A common question from early-stage restaurant companies is this: “When is the right time to franchise?” There is no set answer to this question, but many concepts franchise before their time and before they have some of the fundamentals worked out. It’s not enough to have a great concept that people express initial interest in becoming franchisees of. Here are some guidelines that I believe are key to determining the time to franchise.
Uniqueness: In the restaurant world, it’s important that any concept you are looking at franchising has unique qualities. We’ve all heard numerous times, “I have the best hamburger in the world” or “People love my coffee.” And while that may be true, the key element is the consumer has to want to try and become a regular user of your concept. Chick-fil-A was unique when it began franchising. When Subway started, there were similar concepts, but it had a unique way of involving the customer in personalizing their sandwiches.
Technology: In today’s world, a concept must be technology-centric. Ordering, scheduling, etc., all have to be easy for the consumer and employees. Technology is a necessity for restaurant operations, but also can be used as a key marketing tool.
Labor: This may be No. 1 for a successful franchise structure. Your concept must be designed for the shortage and cost of labor. Also, your labor model should emphasize cross training and flexible scheduling.
Supply chain: Establishing a reliable supply chain early on is vital. Items like protein costs, supplies, equipment and on-going costs need to be clearly addressed. If you’re a chicken concept, you need to know that you will have access to an on-going supply of chicken even when there’s a shortage. Also, pricing needs to allow for cost increases.
Unit economics: The concept itself has to have strong profitability, and that means profitability after the payment of franchise fees and advertising, not prior to those components. I like to see store-level profitability in the 15% range after royalties, and some reasonable overhead. When you are seeking franchisees, particularly among the experienced larger operator group, the first thing they will ask is to see the unit economics. And you can’t just show one store with strong unit economics, it needs to be multiple stores. A critical mass of stores overtime is necessary to prove out these unit economics. I used to say a concept needs to have a minimum of 10 stores before franchising, but with the Internet and social media that’s not as crucial. But it’s still important to have that critical mass with proven economics.
Investment to sales: The investment in your franchise needs to be in line with the sales level and profitability. I like to see three times sales to investment, which means that if the store costs $500,000 to open, and assuming reasonable rent, you should have sales of three times the investment. Concepts like major QSRs have historically had sales more like 1:1 or at best 2:1, but in today’s world 3:1 is preferable.
Broad consumer appeal: Demographics are changing and you need to prove that your concept can attract a wide variety of customers, maybe not in every part of the country but in a large enough area that has real expansion capabilities.

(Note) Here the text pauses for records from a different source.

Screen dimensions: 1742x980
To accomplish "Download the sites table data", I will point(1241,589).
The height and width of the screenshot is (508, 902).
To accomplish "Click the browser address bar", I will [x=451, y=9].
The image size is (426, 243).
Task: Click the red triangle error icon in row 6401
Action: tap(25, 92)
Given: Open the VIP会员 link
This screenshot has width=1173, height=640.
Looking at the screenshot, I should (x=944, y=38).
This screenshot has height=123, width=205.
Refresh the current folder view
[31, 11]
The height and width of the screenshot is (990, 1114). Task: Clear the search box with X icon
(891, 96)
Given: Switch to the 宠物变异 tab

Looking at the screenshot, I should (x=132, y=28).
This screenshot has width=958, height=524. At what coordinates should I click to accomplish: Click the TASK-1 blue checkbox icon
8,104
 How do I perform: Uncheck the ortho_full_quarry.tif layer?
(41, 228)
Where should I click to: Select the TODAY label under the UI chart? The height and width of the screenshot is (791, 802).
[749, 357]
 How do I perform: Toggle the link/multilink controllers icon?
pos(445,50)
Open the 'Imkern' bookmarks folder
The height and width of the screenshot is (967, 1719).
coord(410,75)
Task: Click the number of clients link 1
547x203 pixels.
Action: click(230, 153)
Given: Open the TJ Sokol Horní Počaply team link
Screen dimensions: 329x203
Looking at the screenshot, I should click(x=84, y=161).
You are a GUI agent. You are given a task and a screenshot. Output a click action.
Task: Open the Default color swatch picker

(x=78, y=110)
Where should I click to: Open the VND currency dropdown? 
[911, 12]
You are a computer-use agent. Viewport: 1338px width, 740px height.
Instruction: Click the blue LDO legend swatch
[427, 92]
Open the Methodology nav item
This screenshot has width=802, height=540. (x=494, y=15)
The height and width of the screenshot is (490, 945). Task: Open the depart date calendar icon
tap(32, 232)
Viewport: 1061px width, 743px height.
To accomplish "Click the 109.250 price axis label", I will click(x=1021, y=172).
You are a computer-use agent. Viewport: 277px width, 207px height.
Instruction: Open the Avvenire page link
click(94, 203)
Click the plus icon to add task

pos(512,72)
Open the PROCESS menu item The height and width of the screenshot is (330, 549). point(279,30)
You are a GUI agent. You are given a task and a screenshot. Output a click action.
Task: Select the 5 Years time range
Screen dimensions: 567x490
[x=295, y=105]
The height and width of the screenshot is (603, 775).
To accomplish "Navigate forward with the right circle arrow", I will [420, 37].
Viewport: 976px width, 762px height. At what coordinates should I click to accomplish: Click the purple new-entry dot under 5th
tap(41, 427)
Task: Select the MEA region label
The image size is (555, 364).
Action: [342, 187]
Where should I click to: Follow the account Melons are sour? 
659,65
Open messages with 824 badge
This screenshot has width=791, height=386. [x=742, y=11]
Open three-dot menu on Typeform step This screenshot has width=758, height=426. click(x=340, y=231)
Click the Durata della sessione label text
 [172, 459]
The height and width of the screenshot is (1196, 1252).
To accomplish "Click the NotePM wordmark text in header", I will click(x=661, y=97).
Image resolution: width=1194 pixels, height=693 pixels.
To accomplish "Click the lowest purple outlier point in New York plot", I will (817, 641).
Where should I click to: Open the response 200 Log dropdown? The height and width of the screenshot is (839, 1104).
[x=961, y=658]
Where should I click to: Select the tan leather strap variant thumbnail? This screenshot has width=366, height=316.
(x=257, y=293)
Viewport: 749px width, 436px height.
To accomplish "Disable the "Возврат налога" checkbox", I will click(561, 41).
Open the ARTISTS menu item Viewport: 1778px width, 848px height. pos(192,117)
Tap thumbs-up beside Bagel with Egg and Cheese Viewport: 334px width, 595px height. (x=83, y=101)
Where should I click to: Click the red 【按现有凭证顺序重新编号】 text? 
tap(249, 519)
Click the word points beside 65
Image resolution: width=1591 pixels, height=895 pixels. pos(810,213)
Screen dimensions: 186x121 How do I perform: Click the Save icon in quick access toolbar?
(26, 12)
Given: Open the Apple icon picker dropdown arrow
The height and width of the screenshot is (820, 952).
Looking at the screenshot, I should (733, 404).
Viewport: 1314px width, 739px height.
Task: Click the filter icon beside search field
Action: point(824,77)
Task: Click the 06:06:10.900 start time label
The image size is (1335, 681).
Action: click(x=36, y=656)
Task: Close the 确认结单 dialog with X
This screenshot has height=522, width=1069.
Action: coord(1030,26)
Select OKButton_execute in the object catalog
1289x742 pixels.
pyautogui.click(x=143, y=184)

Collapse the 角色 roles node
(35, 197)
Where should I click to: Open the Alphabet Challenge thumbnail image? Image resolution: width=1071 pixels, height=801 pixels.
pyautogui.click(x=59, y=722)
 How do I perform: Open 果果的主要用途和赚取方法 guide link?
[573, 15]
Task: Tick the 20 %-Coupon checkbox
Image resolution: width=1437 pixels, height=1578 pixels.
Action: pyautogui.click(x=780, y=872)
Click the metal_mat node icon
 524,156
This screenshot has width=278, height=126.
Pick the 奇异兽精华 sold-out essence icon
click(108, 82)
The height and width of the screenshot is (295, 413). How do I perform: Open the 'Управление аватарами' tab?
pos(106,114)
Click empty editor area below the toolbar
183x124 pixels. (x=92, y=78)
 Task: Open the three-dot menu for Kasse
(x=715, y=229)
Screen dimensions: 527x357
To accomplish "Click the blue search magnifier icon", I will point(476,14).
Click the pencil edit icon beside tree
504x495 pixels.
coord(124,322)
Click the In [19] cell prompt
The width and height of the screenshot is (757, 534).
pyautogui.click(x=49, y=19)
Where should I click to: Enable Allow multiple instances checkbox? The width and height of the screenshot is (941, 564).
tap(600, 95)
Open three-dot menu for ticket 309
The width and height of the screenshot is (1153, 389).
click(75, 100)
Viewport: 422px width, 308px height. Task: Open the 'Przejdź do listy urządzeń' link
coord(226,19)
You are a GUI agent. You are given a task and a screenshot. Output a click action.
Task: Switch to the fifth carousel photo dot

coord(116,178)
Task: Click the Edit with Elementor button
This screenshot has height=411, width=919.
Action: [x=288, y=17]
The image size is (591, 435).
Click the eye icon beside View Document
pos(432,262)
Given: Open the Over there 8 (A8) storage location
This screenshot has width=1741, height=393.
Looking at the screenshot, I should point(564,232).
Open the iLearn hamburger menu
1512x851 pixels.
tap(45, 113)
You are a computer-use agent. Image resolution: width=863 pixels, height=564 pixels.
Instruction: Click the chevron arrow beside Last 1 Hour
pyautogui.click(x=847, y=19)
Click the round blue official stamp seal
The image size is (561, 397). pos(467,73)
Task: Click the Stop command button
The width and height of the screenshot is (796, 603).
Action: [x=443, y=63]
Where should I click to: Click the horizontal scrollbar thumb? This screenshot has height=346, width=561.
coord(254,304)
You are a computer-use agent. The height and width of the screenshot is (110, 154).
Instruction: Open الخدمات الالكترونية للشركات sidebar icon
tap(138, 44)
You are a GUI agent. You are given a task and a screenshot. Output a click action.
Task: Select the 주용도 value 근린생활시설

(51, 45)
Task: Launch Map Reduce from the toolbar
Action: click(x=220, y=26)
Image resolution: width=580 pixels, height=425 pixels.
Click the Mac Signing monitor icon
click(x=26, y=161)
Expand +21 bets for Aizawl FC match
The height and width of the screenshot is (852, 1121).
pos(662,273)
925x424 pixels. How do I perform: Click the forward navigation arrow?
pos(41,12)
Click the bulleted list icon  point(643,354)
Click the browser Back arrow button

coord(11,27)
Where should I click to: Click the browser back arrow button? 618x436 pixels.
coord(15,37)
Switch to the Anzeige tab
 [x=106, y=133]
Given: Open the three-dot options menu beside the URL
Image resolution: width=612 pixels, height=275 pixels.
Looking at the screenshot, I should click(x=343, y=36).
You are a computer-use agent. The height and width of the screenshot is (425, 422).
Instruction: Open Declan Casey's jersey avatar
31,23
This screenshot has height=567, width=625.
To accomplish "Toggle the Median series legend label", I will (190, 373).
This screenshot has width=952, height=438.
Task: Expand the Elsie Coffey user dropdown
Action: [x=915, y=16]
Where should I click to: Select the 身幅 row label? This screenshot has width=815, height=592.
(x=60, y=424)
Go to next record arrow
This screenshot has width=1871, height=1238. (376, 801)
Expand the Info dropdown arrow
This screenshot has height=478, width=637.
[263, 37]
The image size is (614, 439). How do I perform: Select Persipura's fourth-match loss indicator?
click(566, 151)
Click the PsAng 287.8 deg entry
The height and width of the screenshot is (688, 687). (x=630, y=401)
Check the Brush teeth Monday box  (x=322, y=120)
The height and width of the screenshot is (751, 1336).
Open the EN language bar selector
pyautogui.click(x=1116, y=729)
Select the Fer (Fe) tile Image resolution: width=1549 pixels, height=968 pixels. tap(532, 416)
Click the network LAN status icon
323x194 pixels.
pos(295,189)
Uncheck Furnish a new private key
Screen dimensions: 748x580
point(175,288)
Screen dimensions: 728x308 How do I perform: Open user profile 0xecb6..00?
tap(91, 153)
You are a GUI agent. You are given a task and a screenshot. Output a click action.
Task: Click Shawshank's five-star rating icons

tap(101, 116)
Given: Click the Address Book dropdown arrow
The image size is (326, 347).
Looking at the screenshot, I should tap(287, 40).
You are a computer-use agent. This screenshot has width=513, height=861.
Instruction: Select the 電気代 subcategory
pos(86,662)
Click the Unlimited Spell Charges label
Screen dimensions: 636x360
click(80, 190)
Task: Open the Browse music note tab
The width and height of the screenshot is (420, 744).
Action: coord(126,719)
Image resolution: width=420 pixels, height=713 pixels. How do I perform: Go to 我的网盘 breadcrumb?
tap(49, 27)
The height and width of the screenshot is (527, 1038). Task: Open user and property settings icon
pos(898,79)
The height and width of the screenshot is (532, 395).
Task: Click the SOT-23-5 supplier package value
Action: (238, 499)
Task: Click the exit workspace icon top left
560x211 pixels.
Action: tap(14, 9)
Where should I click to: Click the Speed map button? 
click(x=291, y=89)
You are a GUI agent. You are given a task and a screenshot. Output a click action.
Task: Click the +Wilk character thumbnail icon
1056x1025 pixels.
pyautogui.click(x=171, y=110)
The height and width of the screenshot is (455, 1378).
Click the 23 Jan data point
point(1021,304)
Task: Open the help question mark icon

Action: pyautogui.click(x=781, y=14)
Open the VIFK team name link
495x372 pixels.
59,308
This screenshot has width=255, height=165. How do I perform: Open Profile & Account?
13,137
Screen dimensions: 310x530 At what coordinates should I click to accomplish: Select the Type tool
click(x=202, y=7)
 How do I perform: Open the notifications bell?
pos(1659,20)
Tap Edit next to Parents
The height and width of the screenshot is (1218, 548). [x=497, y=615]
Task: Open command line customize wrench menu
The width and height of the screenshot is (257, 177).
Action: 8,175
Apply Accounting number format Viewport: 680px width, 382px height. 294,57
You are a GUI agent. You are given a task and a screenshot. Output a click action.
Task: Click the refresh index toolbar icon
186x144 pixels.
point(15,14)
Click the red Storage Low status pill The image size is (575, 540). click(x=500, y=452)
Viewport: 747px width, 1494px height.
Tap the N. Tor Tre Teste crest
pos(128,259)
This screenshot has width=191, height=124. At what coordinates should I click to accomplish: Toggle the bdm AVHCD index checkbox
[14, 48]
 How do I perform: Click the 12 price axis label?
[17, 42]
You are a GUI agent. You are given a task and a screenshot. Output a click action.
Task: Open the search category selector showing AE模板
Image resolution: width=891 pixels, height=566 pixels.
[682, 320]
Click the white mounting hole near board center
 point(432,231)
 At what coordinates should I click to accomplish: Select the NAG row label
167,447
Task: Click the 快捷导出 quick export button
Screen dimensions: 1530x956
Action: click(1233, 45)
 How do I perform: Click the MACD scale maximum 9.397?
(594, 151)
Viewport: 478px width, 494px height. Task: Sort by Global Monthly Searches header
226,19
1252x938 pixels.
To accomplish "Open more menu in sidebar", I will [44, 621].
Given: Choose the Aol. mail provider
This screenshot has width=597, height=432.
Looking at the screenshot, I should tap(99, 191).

Availability of sites: To expand, your concept needs readily available sites. If it only works, for instance, in downtown office buildings, that could be a problem. Make sure you have enough available sites with affordable rents that you can offer reasonable development rights to the franchisee.
Adaptability: I like to see concepts that can adapt to various sites and demographics. Another plus is to have multiple revenue sources, such as drive-thru, take-out, licensing of your name and retail. The more revenue sources that are reasonable and doable, the more effective franchisees will be in operating their stores with a greater latitude to withstand downturns in the economy and major issues like a pandemic.
Ease in operation: Before franchising, systems need to streamlined so they can be operated by a proficient franchisee. Your concept can’t be so complex that a potential franchisee needs to have unique skills, particularly high-end culinary skills.
Franchising is alive and well, particularly in light of business owners wanting to control and their own destiny. It’s always been a unique way to become an entrepreneur or to expand your existing business. The secret to success is to have a proven concept with the strong economics and addressing all the attributes provided above.